Extracted data entries
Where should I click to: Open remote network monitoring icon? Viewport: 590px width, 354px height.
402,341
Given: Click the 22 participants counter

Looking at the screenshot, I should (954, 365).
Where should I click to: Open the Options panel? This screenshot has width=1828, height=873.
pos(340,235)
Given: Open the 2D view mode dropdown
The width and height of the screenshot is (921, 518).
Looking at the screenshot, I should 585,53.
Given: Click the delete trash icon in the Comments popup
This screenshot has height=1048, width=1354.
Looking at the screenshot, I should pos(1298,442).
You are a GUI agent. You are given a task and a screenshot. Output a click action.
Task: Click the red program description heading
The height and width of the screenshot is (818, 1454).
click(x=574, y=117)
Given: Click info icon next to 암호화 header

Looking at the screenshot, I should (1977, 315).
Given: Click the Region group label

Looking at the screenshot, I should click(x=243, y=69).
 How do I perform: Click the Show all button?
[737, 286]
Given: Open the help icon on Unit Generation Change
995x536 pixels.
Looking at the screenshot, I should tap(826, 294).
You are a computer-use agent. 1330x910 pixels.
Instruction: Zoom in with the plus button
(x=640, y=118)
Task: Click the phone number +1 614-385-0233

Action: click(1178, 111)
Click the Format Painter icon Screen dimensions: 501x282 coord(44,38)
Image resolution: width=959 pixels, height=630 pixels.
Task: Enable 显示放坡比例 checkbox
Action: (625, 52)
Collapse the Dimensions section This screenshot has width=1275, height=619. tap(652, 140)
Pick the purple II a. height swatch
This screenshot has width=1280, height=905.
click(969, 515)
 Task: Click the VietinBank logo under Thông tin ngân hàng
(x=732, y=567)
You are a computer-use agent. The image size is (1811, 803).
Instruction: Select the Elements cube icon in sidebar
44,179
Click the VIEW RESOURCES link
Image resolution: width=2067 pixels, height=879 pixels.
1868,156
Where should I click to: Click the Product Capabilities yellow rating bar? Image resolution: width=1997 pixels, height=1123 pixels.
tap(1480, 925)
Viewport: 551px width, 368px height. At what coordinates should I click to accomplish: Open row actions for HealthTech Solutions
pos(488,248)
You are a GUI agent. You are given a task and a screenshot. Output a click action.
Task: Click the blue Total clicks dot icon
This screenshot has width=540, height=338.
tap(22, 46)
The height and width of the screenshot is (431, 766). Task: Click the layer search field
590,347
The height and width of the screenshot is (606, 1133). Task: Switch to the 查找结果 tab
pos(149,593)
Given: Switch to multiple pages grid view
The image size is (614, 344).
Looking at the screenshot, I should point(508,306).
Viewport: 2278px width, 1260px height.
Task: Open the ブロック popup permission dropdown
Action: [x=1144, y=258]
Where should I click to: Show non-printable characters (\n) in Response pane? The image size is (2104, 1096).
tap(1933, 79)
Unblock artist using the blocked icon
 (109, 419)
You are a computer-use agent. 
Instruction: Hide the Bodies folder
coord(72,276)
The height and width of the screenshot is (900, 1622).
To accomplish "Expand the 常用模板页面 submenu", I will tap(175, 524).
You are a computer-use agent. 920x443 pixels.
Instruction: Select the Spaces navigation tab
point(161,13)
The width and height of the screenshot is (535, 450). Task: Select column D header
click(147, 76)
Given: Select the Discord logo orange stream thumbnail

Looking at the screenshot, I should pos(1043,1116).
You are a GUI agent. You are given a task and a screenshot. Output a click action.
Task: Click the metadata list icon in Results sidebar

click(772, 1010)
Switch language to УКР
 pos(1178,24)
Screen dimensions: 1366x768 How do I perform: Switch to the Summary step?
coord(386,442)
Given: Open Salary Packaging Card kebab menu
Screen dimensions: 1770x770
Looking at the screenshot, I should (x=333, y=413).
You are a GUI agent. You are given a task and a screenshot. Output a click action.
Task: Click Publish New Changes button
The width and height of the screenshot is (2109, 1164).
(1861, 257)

# Exercise requirements
From the records above, transcribe without alteration every line from the one with "The height and width of the screenshot is (431, 766)." to the one with "Given: Open Salary Packaging Card kebab menu", inclusive.

# Solution to the exercise
The height and width of the screenshot is (431, 766). Task: Click the layer search field
590,347
The height and width of the screenshot is (606, 1133). Task: Switch to the 查找结果 tab
pos(149,593)
Given: Switch to multiple pages grid view
The image size is (614, 344).
Looking at the screenshot, I should point(508,306).
Viewport: 2278px width, 1260px height.
Task: Open the ブロック popup permission dropdown
Action: [x=1144, y=258]
Where should I click to: Show non-printable characters (\n) in Response pane? The image size is (2104, 1096).
tap(1933, 79)
Unblock artist using the blocked icon
 (109, 419)
You are a computer-use agent. 
Instruction: Hide the Bodies folder
coord(72,276)
The height and width of the screenshot is (900, 1622).
To accomplish "Expand the 常用模板页面 submenu", I will tap(175, 524).
You are a computer-use agent. 920x443 pixels.
Instruction: Select the Spaces navigation tab
point(161,13)
The width and height of the screenshot is (535, 450). Task: Select column D header
click(147, 76)
Given: Select the Discord logo orange stream thumbnail

Looking at the screenshot, I should pos(1043,1116).
You are a GUI agent. You are given a task and a screenshot. Output a click action.
Task: Click the metadata list icon in Results sidebar

click(772, 1010)
Switch language to УКР
 pos(1178,24)
Screen dimensions: 1366x768 How do I perform: Switch to the Summary step?
coord(386,442)
Given: Open Salary Packaging Card kebab menu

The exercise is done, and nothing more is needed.